Old townsTue Apr 30, 2013 23:59 (UTC -7)
Katya and I woke up in Budva, Montenegro, and told our host we’d be leaving instead of staying an additional night. She seemed surprised, but the place wasn’t what we’d been looking for. So we gave her the money we owed her and left.
We had hardly seen the city, so we walked around. I had read that Montenegro had one of the world’s highest concentrations of smokers, and we could smell that this seemed to be correct. It was easy to see why the place was popular with tourists, though: the weather was sunny and the vistas gorgeous. We walked down the beach and to the Budva’s small “old town,” where we walked between narrow stone buildings on narrow stone streets. From an old fortress labeled Citadela, we looked on at the crystalline Adriatic Sea.
Katya did some swimming on a beach that I wasn’t convinced was public, but if it wasn’t, then it was so crowded that no one noticed. Then we had to find out how to get to our next destination: Dubrovnik, Croatia.
Later that day, we were heading up the Adriatic coast on yet another bus. The trip was long and the bus driver a fan of repetitive folk music. In one town, the road stopped at a small harbor. We had to get on a ferry to reach the next stretch of road. At the border, a uniformed man collected our passports for inspection. Though Katya’s was red with a two-headed eagle and mine was blue with a one-headed eagle, they were both welcomed in Croatia as they had been in Serbia and Montenegro. I was grateful for that.
It was still light out when we arrived at the big bus station in Dubrovnik, and I didn’t see the old city, its star attraction, anywhere. Once we figured out that we had to take a city bus to get there, I went to an ATM and took out a large sum of Croatian kuna because the apartment where we had booked a room for several nights only accepted cash.
Soon we were at magnificently preserved old city of Dubrovnik, walled off all around and perched over the Adriatic. It made Budva’s old town look like… a village? Something less than a town, anyway. We spent a while lugging our luggage around the shiny white stone streets and past the ancient storefronts and churches before we found out that our accommodation was outside the city walls.

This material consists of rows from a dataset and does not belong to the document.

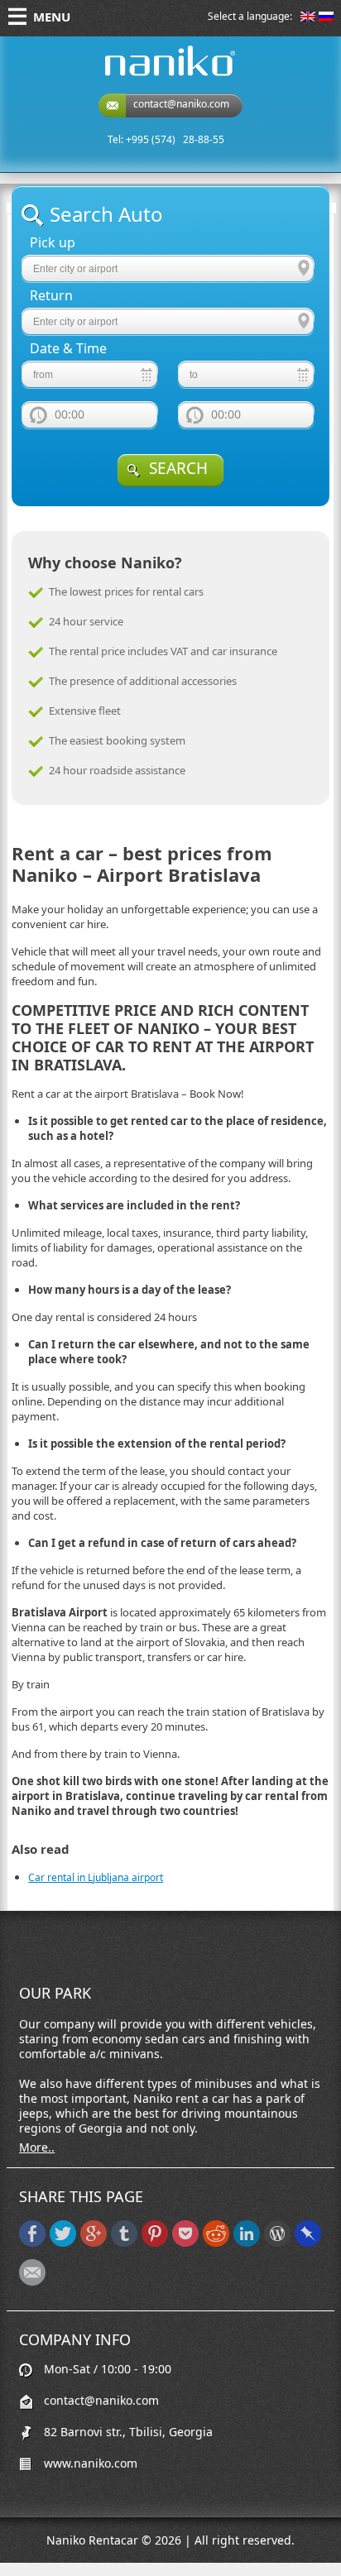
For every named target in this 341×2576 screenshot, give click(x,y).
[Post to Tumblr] (124, 2243)
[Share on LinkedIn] (246, 2243)
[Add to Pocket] (185, 2243)
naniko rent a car (144, 75)
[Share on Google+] (93, 2243)
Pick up (52, 242)
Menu (51, 16)
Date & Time (68, 348)
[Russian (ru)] (326, 18)
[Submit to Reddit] (216, 2243)
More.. (37, 2147)
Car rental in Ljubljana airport (95, 1877)
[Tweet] (63, 2243)
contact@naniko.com (181, 104)
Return (51, 295)
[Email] (32, 2282)
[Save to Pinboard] (308, 2243)
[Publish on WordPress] (277, 2243)
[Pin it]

It turned out to be surprisingly close, yet tucked away. Apartments Mia is an old three-story house like many others in the maze of streets near the old city. A side street, if you could call it that, ascends as it curves around the house, so there are entrances on multiple floors. Our suite, on the top floor, consisted of a modern, fully-equipped bedroom and bathroom. Next door lived the owner and his mother. (Both suites are shown together on their website as Apartment 1. I don’t know if the site is out of date or if the owner has made different living arrangements since we stayed there.)
Dino, the owner, did everything he could made us feel relaxed and at home (Dino, I said I’d give your place a good review, so here it is). On our first night, he sat with us at the table on the small terrace outside our room; the walled city loomed in the background. He gave us a tourist map and told us where all the good restaurants were. Each day he’d offer coffee and snacks for us to enjoy on the terrace, and his mother even hung up some of the clothes I had left outside after a swim.
We stayed in Dubrovnik for only a few days, but in my mind they blend together into one pleasant memory. The city itself attracts a lot of tourists, but it’s big, and there’s a lot to explore. I never got tired of looking at it. Katya and I found our fair share of fine restaurants, including one at the top of a hill overlooking the city. It was a wonderful place to watch the sunset and the sea.
We went swimming in a hidden cove—I swam only once on this trip and I did it here. The “beach” was even closer to our apartment than the old city was, and it consisted of an extremely short stretch of sand with cliffs on either side. And houses—houses all around (including one in the side of the cliff). We also kayaked around the city walls and back again—man, was that a workout, but it was fun.
One day, Katya and I took a short boat ride to the island of Lokrum (population: peacocks), where we wandered around the ruins of an ancient monastery. We spent a few hours there, until the sunset turned everything orange, and almost missed the last boat off the island. I was worried, but not so worried that I couldn’t snap a few photos before starting to run.
We asked Dino if we could book our room for an extra day, and fortunately it worked out. On our last day in Dubrovnik, we set out early (at his suggestion) to walk the city walls. There was a lot to see: apartments, churches, restaurants, a school—a glimpse into the lives of the people who still call the old city home. I couldn’t imagine living in a place where tourists could walk on a giant wall and gawk at your home all day, and since Dubrovnik has expanded far beyond its original boundaries, the people who still live in the old city must really feel like it’s a part of them. And what a place to be a part of.
I was sad when we returned to the bus station where we had arrived only a few days before. Although we had gotten a lot out Dubrovnik, we had to Split.